The Good Reverend Roger

Quote from: The Suu on January 22, 2014, 04:32:47 AM
I will also add that yes, we've discussed the possibility of me going to school far away, but he's also going to be gone for at least 6 months by the end of 2016 on his next deployment. I've already started taking care of his finances and such while he's at the shipyard, this is really going to make both of our lives easier. No, I am not stealing his GI Bill, my school costs are my own. But Tricare is cheaper monthly than my Obamacare premium (which is still, might I add, very reasonable) and he gets dependent allowance which will help me have a safety net with my bills when work shits the bed in March, like it always does.

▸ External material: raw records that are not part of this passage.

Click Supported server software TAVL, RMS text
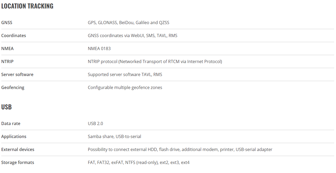The image size is (336, 173). pyautogui.click(x=125, y=74)
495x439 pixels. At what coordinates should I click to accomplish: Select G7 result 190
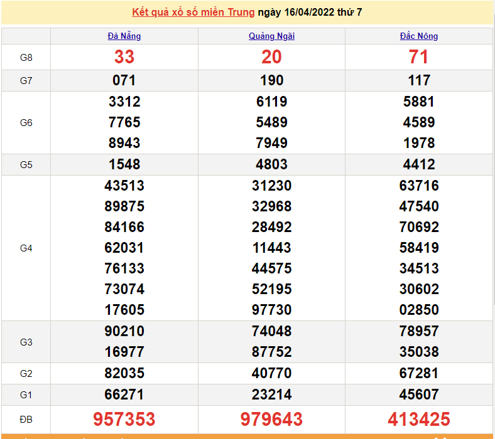point(271,80)
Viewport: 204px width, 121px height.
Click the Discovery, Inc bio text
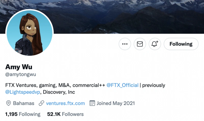coord(59,92)
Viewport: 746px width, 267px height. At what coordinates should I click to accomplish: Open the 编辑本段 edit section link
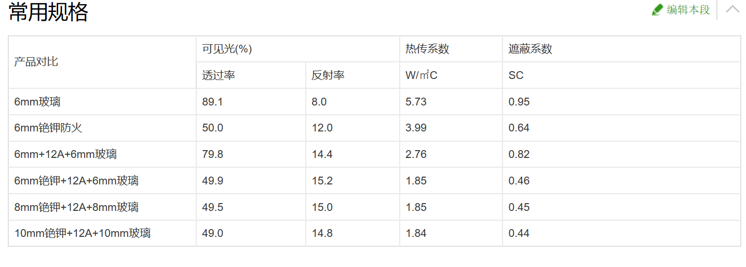tap(688, 9)
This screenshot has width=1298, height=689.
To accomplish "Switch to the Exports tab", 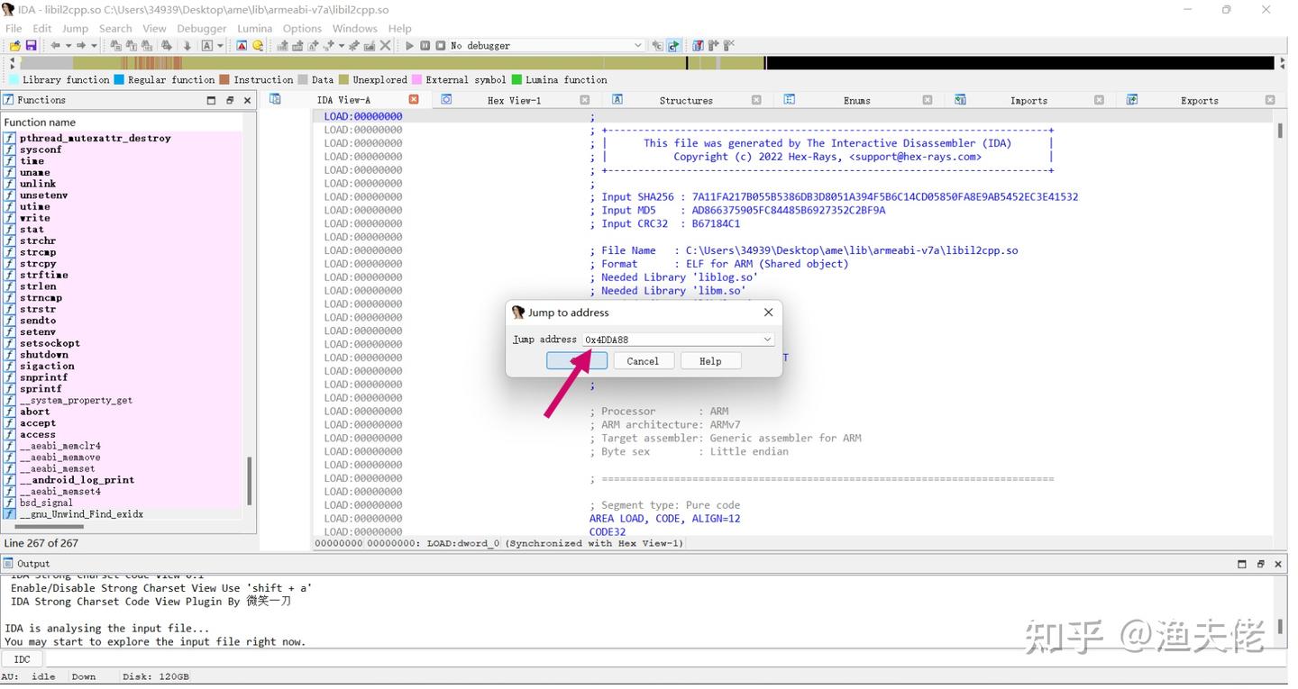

I don't think anyone is accusing you of anything.
" It's just that Depeche Mode were a bunch of optimistic loveburgers."
- TGRR, shaming himself forever, 7/8/2017

"Billy, when I say that ethics is our number one priority and safety is also our number one priority, you should take that to mean exactly what I said. Also quality. That's our number one priority as well. Don't look at me that way, you're in the corporate world now and this is how it works."
- TGRR, raising the bar at work.

Suu

Quote from: Dirty Old Uncle Roger on January 22, 2014, 04:35:27 AM
Quote from: The Suu on January 22, 2014, 04:32:47 AM
I will also add that yes, we've discussed the possibility of me going to school far away, but he's also going to be gone for at least 6 months by the end of 2016 on his next deployment. I've already started taking care of his finances and such while he's at the shipyard, this is really going to make both of our lives easier. No, I am not stealing his GI Bill, my school costs are my own. But Tricare is cheaper monthly than my Obamacare premium (which is still, might I add, very reasonable) and he gets dependent allowance which will help me have a safety net with my bills when work shits the bed in March, like it always does.

I don't think anyone is accusing you of anything.

I know. But I wanted to have my ass covered. I guess you can say I'm shellshocked from previous mistakes.

I mean, it's not like it's only been 2 months, and we're living together, and we're thinking of the children, or anything.
Sovereign Episkopos-Princess Kaousuu; Esq., Battle Nun, Bene Gesserit.
Our Lady of Perpetual Confusion; 1st Church of Discordia

"Add a dab of lavender to milk, leave town with an orange, and pretend you're laughing at it."